▶ _EXERCISE_
Lay out the material below as a Markdown table with two columns, No. and Text, putting a row number under No. and one line of the material under Text, leaving out blank lines.

▶ _EXTRACTED DATA_
==============================
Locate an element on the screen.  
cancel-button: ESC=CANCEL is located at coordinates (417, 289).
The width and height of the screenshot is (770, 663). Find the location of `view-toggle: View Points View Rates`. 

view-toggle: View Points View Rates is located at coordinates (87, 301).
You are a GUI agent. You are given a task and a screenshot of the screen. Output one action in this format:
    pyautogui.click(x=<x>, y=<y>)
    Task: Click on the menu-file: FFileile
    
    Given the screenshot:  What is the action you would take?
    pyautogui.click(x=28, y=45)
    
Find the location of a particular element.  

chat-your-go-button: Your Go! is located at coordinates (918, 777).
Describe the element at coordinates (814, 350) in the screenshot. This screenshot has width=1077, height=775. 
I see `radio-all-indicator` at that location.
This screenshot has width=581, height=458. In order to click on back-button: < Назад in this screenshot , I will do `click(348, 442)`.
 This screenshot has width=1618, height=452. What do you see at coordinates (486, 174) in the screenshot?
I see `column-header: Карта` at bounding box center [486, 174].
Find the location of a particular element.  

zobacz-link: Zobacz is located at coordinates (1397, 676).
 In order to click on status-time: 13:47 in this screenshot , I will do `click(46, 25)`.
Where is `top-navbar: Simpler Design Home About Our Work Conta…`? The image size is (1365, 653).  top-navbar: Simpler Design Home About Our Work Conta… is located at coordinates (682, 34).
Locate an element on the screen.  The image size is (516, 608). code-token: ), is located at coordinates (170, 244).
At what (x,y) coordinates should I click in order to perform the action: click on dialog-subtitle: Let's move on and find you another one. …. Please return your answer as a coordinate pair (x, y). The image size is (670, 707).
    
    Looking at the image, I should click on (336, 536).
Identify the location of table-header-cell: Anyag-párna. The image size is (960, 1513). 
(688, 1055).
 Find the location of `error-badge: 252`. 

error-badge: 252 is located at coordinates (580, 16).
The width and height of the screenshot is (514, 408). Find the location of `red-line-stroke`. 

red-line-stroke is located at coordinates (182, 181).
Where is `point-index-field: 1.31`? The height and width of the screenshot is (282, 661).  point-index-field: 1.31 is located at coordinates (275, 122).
==============================
▶ _RESULT FOR THIS TASK_
| No. | Text |
|---|---|
| 1 | Locate an element on the screen.   |
| 2 | cancel-button: ESC=CANCEL is located at coordinates (417, 289). |
| 3 | The width and height of the screenshot is (770, 663). Find the location of `view-toggle: View Points View Rates`.  |
| 4 | view-toggle: View Points View Rates is located at coordinates (87, 301). |
| 5 | You are a GUI agent. You are given a task and a screenshot of the screen. Output one action in this format: |
| 6 |     pyautogui.click(x=<x>, y=<y>) |
| 7 |     Task: Click on the menu-file: FFileile |
| 8 |     Given the screenshot:  What is the action you would take? |
| 9 |     pyautogui.click(x=28, y=45) |
| 10 | Find the location of a particular element.   |
| 11 | chat-your-go-button: Your Go! is located at coordinates (918, 777). |
| 12 | Describe the element at coordinates (814, 350) in the screenshot. This screenshot has width=1077, height=775.  |
| 13 | I see `radio-all-indicator` at that location. |
| 14 | This screenshot has width=581, height=458. In order to click on back-button: < Назад in this screenshot , I will do `click(348, 442)`. |
| 15 |  This screenshot has width=1618, height=452. What do you see at coordinates (486, 174) in the screenshot? |
| 16 | I see `column-header: Карта` at bounding box center [486, 174]. |
| 17 | Find the location of a particular element.   |
| 18 | zobacz-link: Zobacz is located at coordinates (1397, 676). |
| 19 |  In order to click on status-time: 13:47 in this screenshot , I will do `click(46, 25)`. |
| 20 | Where is `top-navbar: Simpler Design Home About Our Work Conta…`? The image size is (1365, 653).  top-navbar: Simpler Design Home About Our Work Conta… is located at coordinates (682, 34). |
| 21 | Locate an element on the screen.  The image size is (516, 608). code-token: ), is located at coordinates (170, 244). |
| 22 | At what (x,y) coordinates should I click in order to perform the action: click on dialog-subtitle: Let's move on and find you another one. …. Please return your answer as a coordinate pair (x, y). The image size is (670, 707). |
| 23 |     Looking at the image, I should click on (336, 536). |
| 24 | Identify the location of table-header-cell: Anyag-párna. The image size is (960, 1513).  |
| 25 | (688, 1055). |
| 26 |  Find the location of `error-badge: 252`.  |
| 27 | error-badge: 252 is located at coordinates (580, 16). |
| 28 | The width and height of the screenshot is (514, 408). Find the location of `red-line-stroke`.  |
| 29 | red-line-stroke is located at coordinates (182, 181). |
| 30 | Where is `point-index-field: 1.31`? The height and width of the screenshot is (282, 661).  point-index-field: 1.31 is located at coordinates (275, 122). |